### Work instruction
Straight copy, no pictures: transcribe each entry as it stands.

(Source material)

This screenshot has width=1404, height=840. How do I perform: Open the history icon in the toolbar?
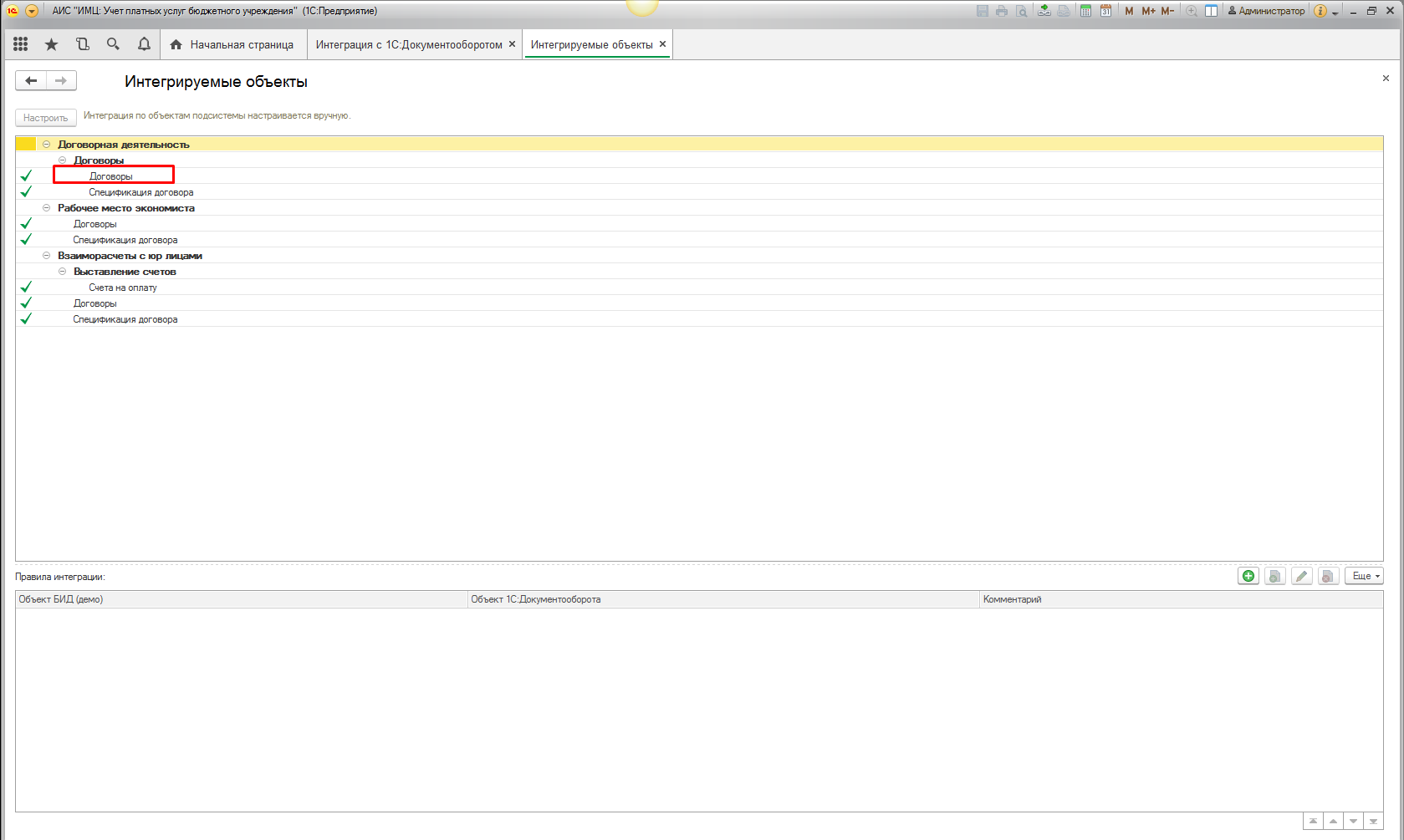click(82, 44)
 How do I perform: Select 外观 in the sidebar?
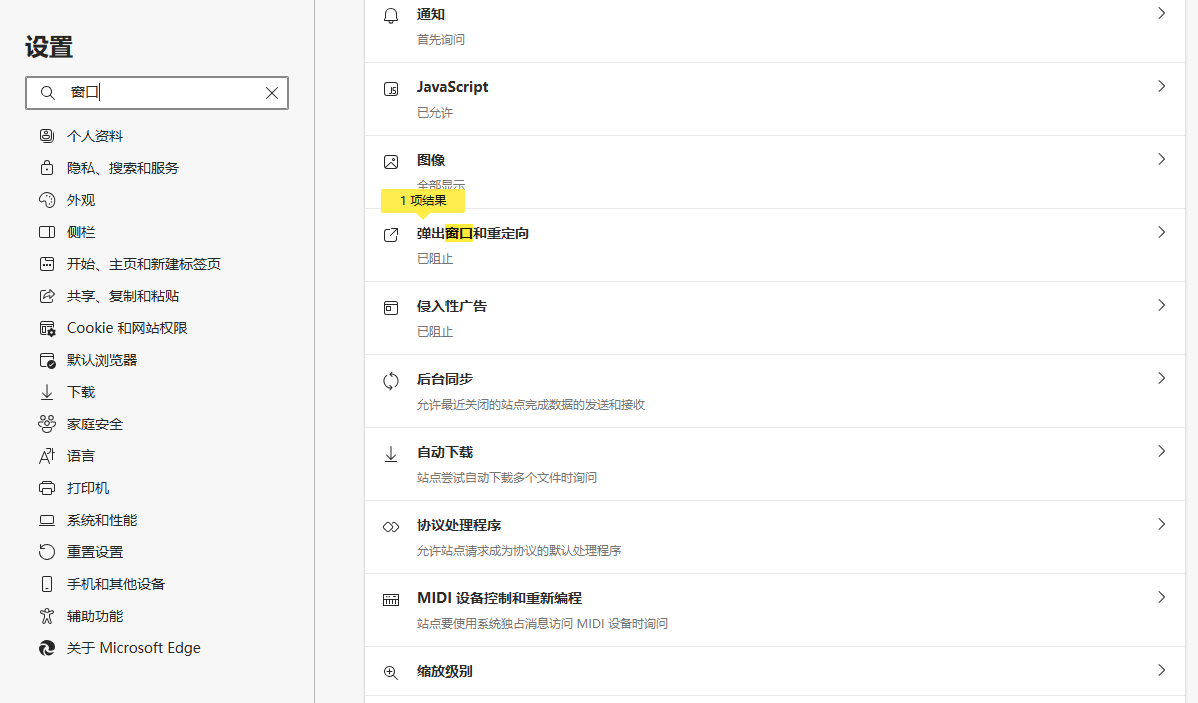[x=80, y=199]
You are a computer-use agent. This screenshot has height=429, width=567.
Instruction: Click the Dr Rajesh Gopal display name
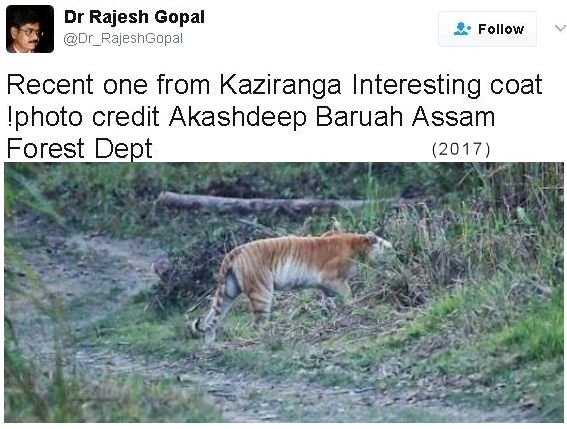pos(134,17)
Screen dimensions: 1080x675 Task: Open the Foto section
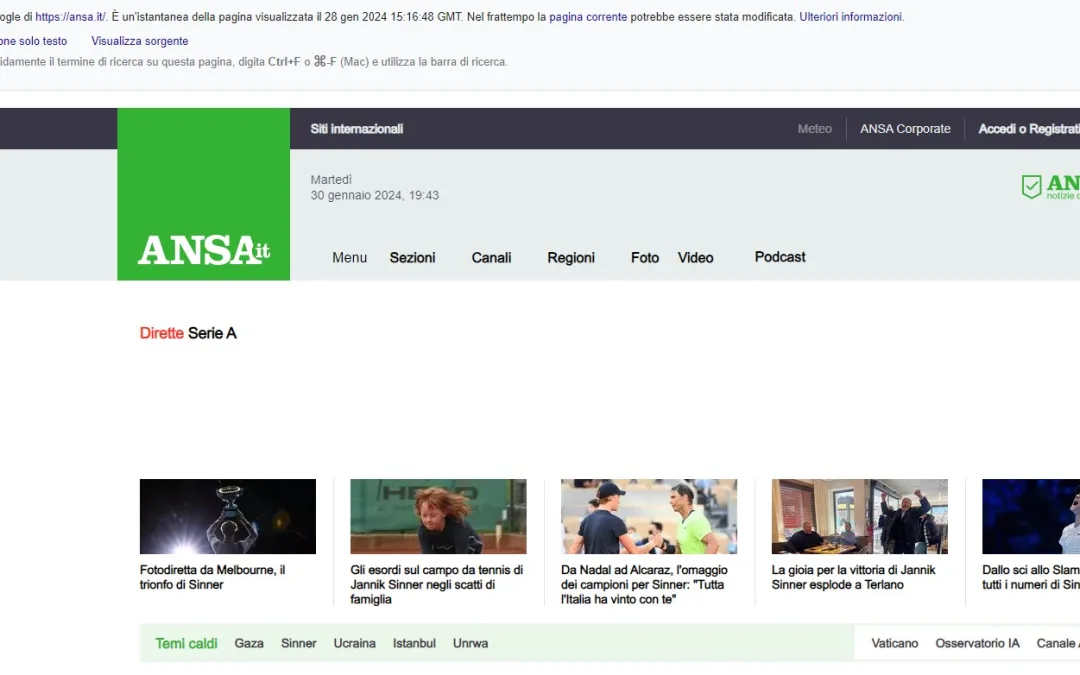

(End Source material)

### Task answer
This screenshot has width=1404, height=840. How do I perform: Open the history icon in the toolbar?
click(82, 44)
 How do I perform: Select 外观 in the sidebar?
[x=80, y=199]
You are a computer-use agent. This screenshot has height=429, width=567.
Instruction: Click the Dr Rajesh Gopal display name
pos(134,17)
Screen dimensions: 1080x675 Task: Open the Foto section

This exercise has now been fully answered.